* **Exercise instructions**
1. Summarize the article on the North Carolina Racial Justice Act in two sentences.
2. Reproduce the article on the North Carolina Racial Justice Act from "The first hearing" up to and including "he was sentenced.", updating it so that "statistical evidence" becomes "statistical data".

* **Quoted passage**
Start of Block
First Hearing Concludes Under the North Carolina Racial Justice Act

Krista Dolan

The first hearing under North Carolina’s Racial Justice Act (“RJA”) concluded on February 16, 2012. The RJA, signed into law in August 2009, allows a death row prisoner to challenge his sentence using evidence of systemic racial bias in the administration of the death penalty in North Carolina. Prior to the enactment of the Racial Justice Act, anyone seeking to challenge his sentence based on a claim of racial bias had to show that race played an impermissible role specifically in his case, without the use of statistical evidence. Under the RJA, however, a prisoner can challenge his sentence by using statistics to show a systemic racial bias in decisions to “seek or impose the sentence of death” within the county, district, division, or state where he was sentenced.
End of Block
* **Dataset excerpt**
Start of Block
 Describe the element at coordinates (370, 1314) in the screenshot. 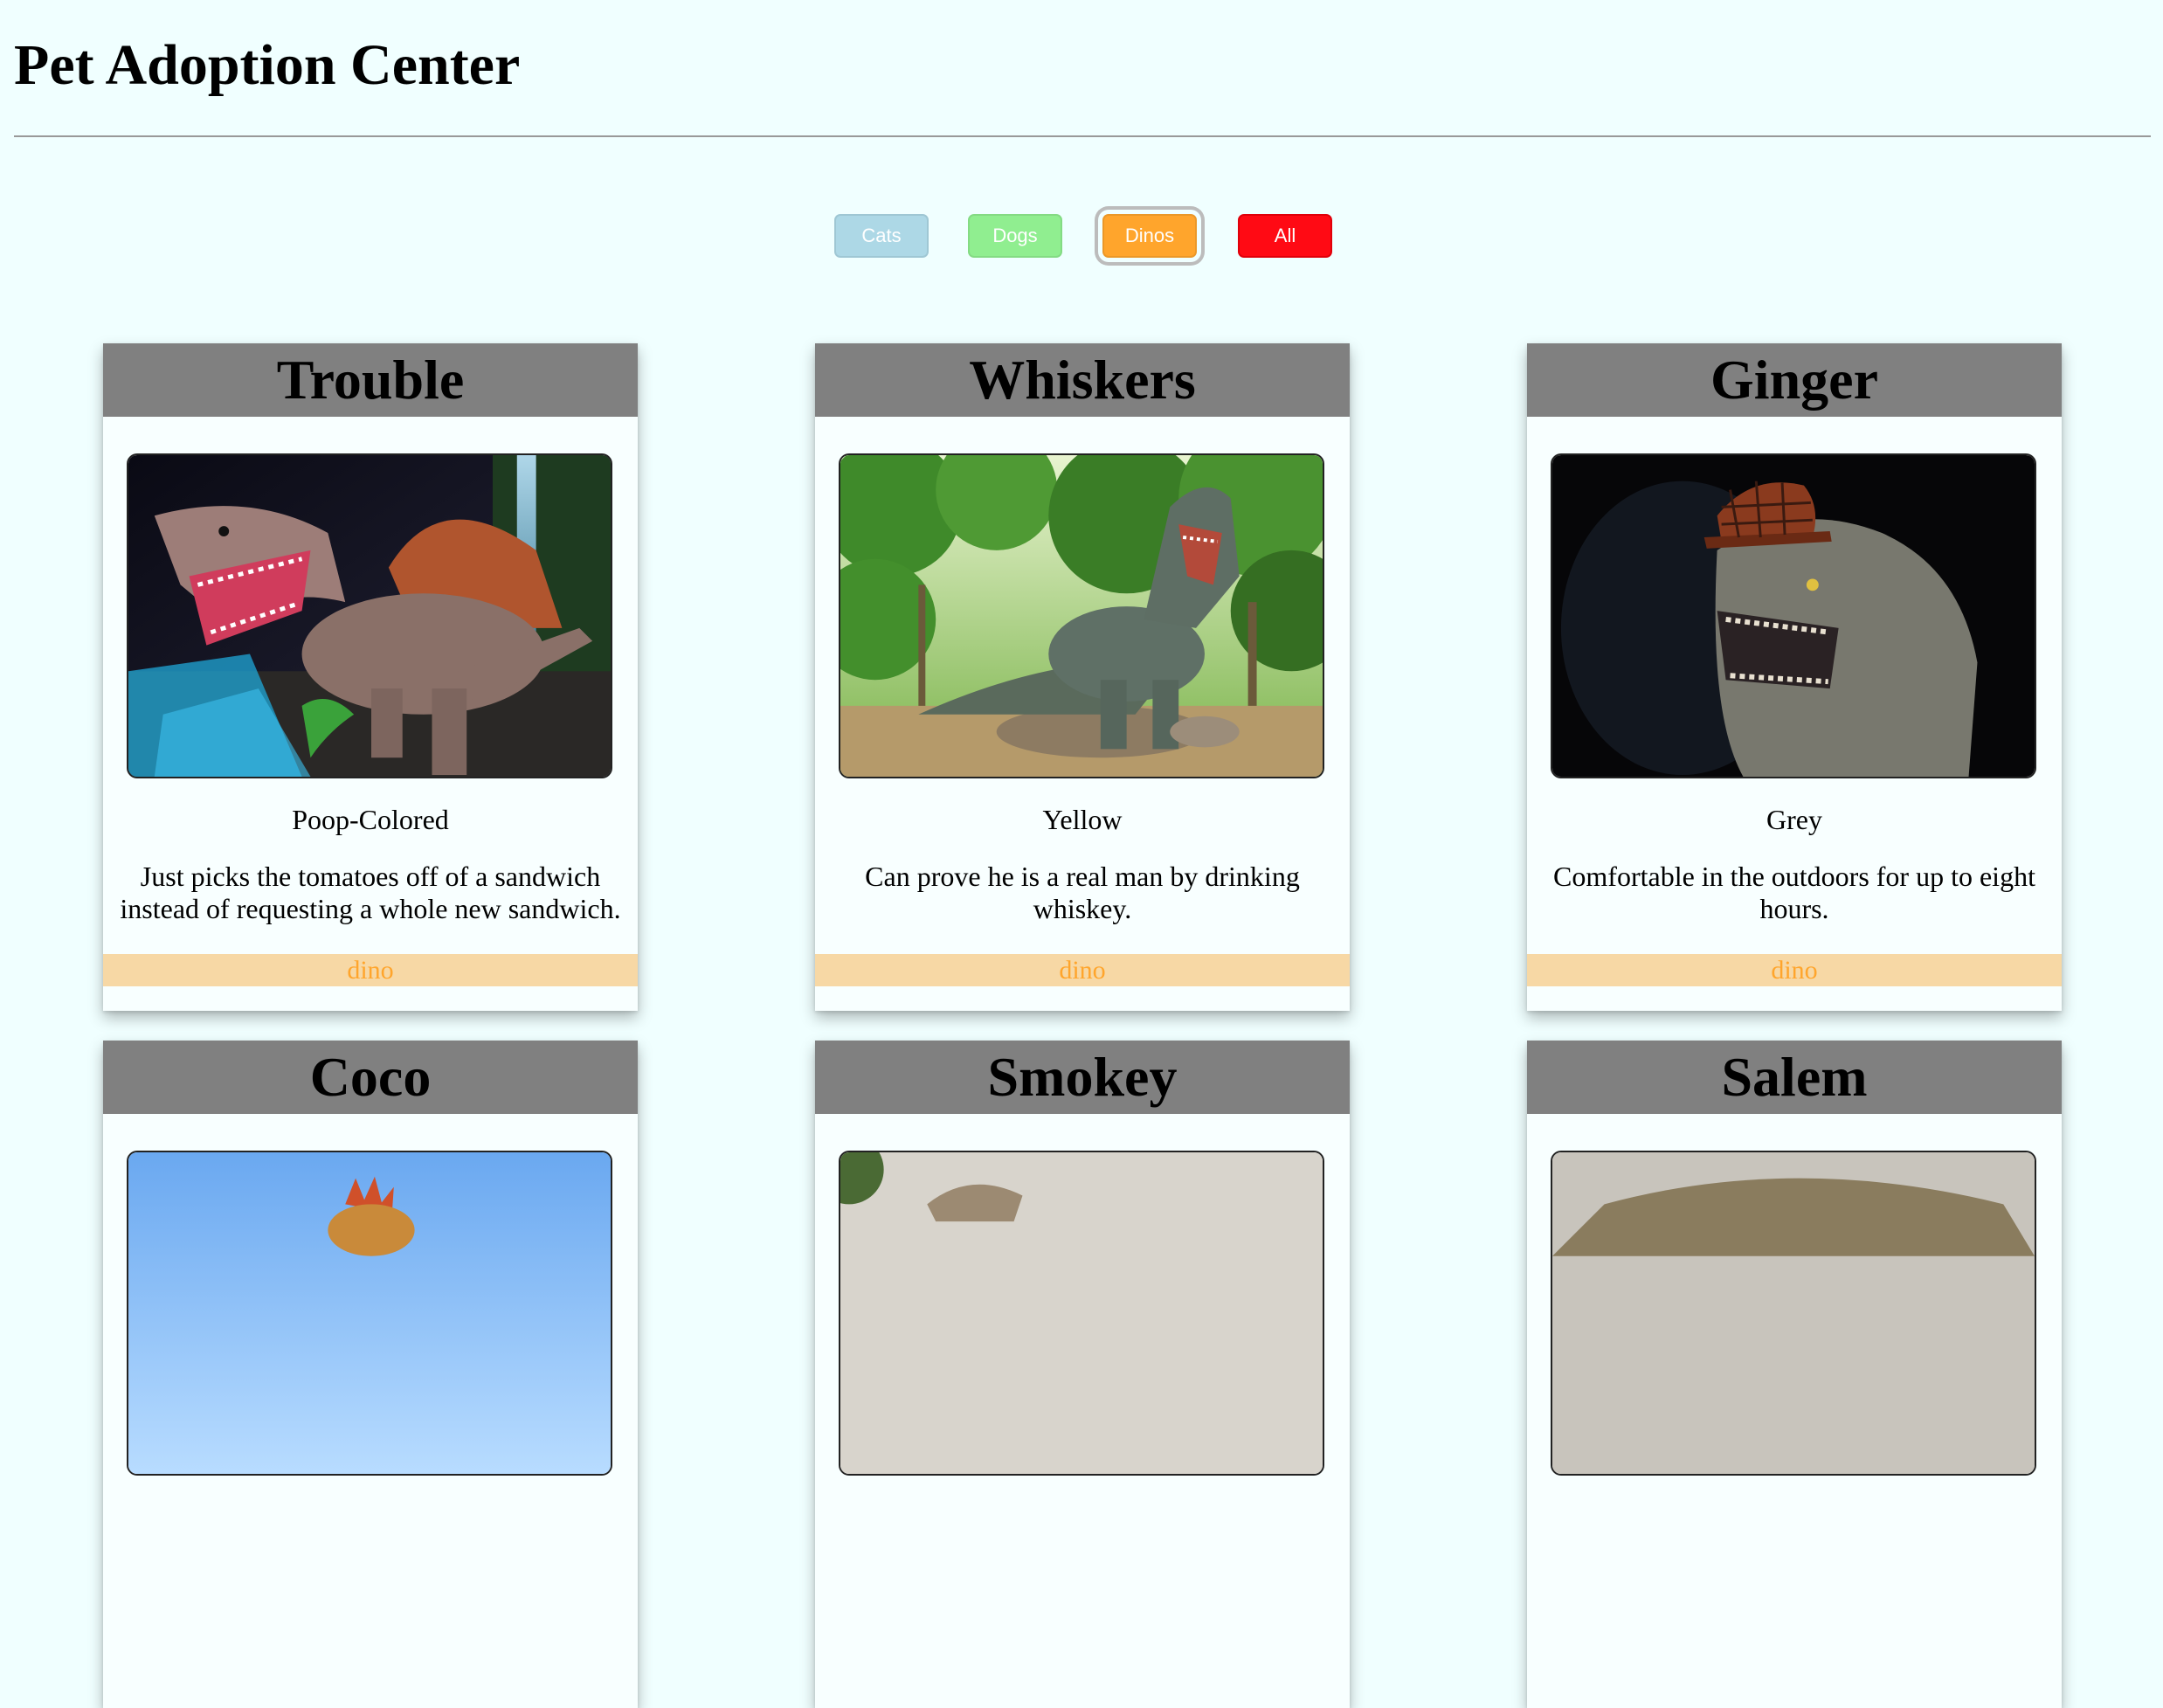

I see `stegosaurus-sky-photo` at that location.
End of Block
* **Solutions to the problems**
1. The first hearing under North Carolina's Racial Justice Act, a 2009 law that lets death row prisoners challenge their sentences with evidence of systemic racial bias in the state's administration of the death penalty, concluded on February 16, 2012. Before the act, a prisoner alleging racial bias had to show without statistical evidence that race played an impermissible role in his own case, but the act now permits statistics showing systemic bias in capital sentencing decisions within the county, district, division, or state where he was sentenced.

2.
The first hearing under North Carolina’s Racial Justice Act (“RJA”) concluded on February 16, 2012. The RJA, signed into law in August 2009, allows a death row prisoner to challenge his sentence using evidence of systemic racial bias in the administration of the death penalty in North Carolina. Prior to the enactment of the Racial Justice Act, anyone seeking to challenge his sentence based on a claim of racial bias had to show that race played an impermissible role specifically in his case, without the use of statistical data. Under the RJA, however, a prisoner can challenge his sentence by using statistics to show a systemic racial bias in decisions to “seek or impose the sentence of death” within the county, district, division, or state where he was sentenced.